Harvard may have purchased a temporary truce, long enough to hold their Commencement Exercises in peace. But further payments will be demanded in September, when classes resume, and the price will be higher. It will not suffice for the University to merely put divestment and the Center for Palestine Studies on its agenda. Those demands will have to be actually met.

And it won’t stop there.  The protesters will demand that Harvard comply with the BDS movement, and terminate its relationships with Israeli professors and institutions. Indeed, the Harvard Crimson editorial board has already endorsed that position.
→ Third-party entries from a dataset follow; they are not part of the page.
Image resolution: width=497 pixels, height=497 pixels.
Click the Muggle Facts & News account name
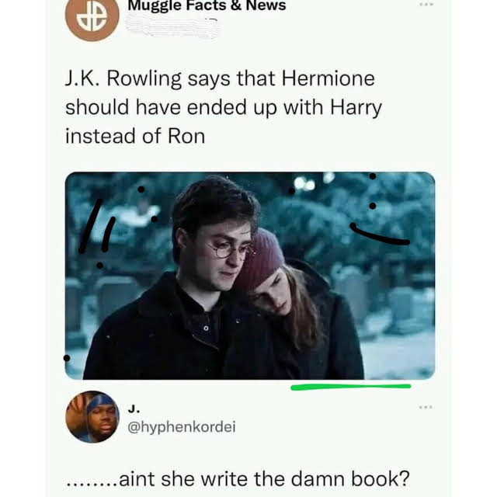point(207,5)
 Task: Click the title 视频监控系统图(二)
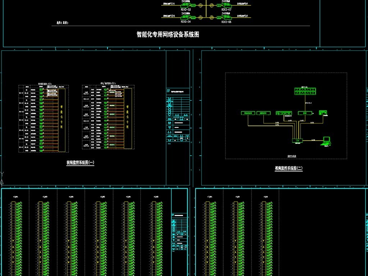pos(289,168)
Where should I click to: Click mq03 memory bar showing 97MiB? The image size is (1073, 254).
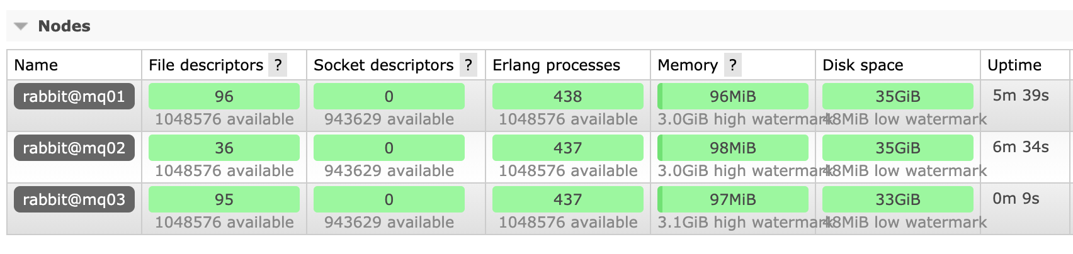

The protesters will demand that Harvard object not only to Israel’s actions in Gaza and the West Bank, but that Harvard object to Israel’s very existence. The founding statement of the so-called Harvard Faculty and Staff for Justice in Palestine implicitly takes that position already, declaring:

The unfolding genocide in Gaza cannot be disconnected from over 75 years of violent dispossession of the Palestinian people … [and] Israeli occupation and its colonial, racial violence.

Note that number: 75 years. That dates back to 1949, and the conclusion of the War of Independence. Israel had no control over Gaza or the West Bank then, and would not until 1967. The statement is an indictment, not of Israel’s policies toward those territories, but to its existence as an independent country.

That is where the protests are heading. And the protesters, having learned that disruption and encampment are cost-free tools to be used to gain leverage, will wield them again and again to advance their positions.

This will not stop until Harvard selects leaders with spines more substantial than gelatin. We have seen that Harvard, and many other institutions of higher learning, are populated with Chamberlains.

Where are the Churchills?

4 Comments

Filed under Culture, Foreign Policy

4 responses to “MUNICH ON THE CHARLES

  1. Lance herbert Lessman's avatar Lance herbert Lessman

    Harvard should state that any review of Israel linked investments COULD result in a decision to increase Harvard’s holdings .

    After all , politically motivated divestments may result in a undervaluation and concomitant market opportunity .

    In other words YOU SELL , WE BUY .

  2. Human lives are at stake here, not just your filthy money.

  3. Jonathan's avatar Jonathan

    I hope your “translations” prove inaccurate. A “meeting… to address questions about the endowment” could end with the CCSR saying, “No.” “Listening to perspectives on academic matters related to longstanding conflicts in the Middle East” could end with “Thank you for your comments.” “Applicable reinstatement proceedings” might take 90 days so that, at the very least, involved students will be excluded from Commencement – or lose academic credit for their missed exams; “expeditious evaluation of involuntary leaves of absence” might mean that some students learn shortly that they are suspended for a semester or a year. I remain hopeful. We shall see. As we saw, many of the demonstrators are idiots who did not engage in violence or bullying or property destruction, and deserve to be treated like foolish children.

    This push for boycott and divestment is puzzling to me. First, a boycott of Israeli goods – advanced microprocessors, medical equipment, encryption technology – is totally impractical and would cripple the boycotters. Will HOOP really give up their iPhones and computers and stop using the Internet? Divestment merely means that others will pick up the shares, possibly at a bargain price – for South Africa, divestment meant that those companies completed stock buybacks on extremely advantageous terms, strengthening their balance sheets.

    • Jonathan's avatar Jonathan

      This Crimson article and this one suggest that this time is indeed different.

      It would be unfortunate if “these students were given false impressions” — but that only reflects their poor critical reading skills. Law firms and judges evidently have good reason to be reluctant to hire anyone associated with the encampment.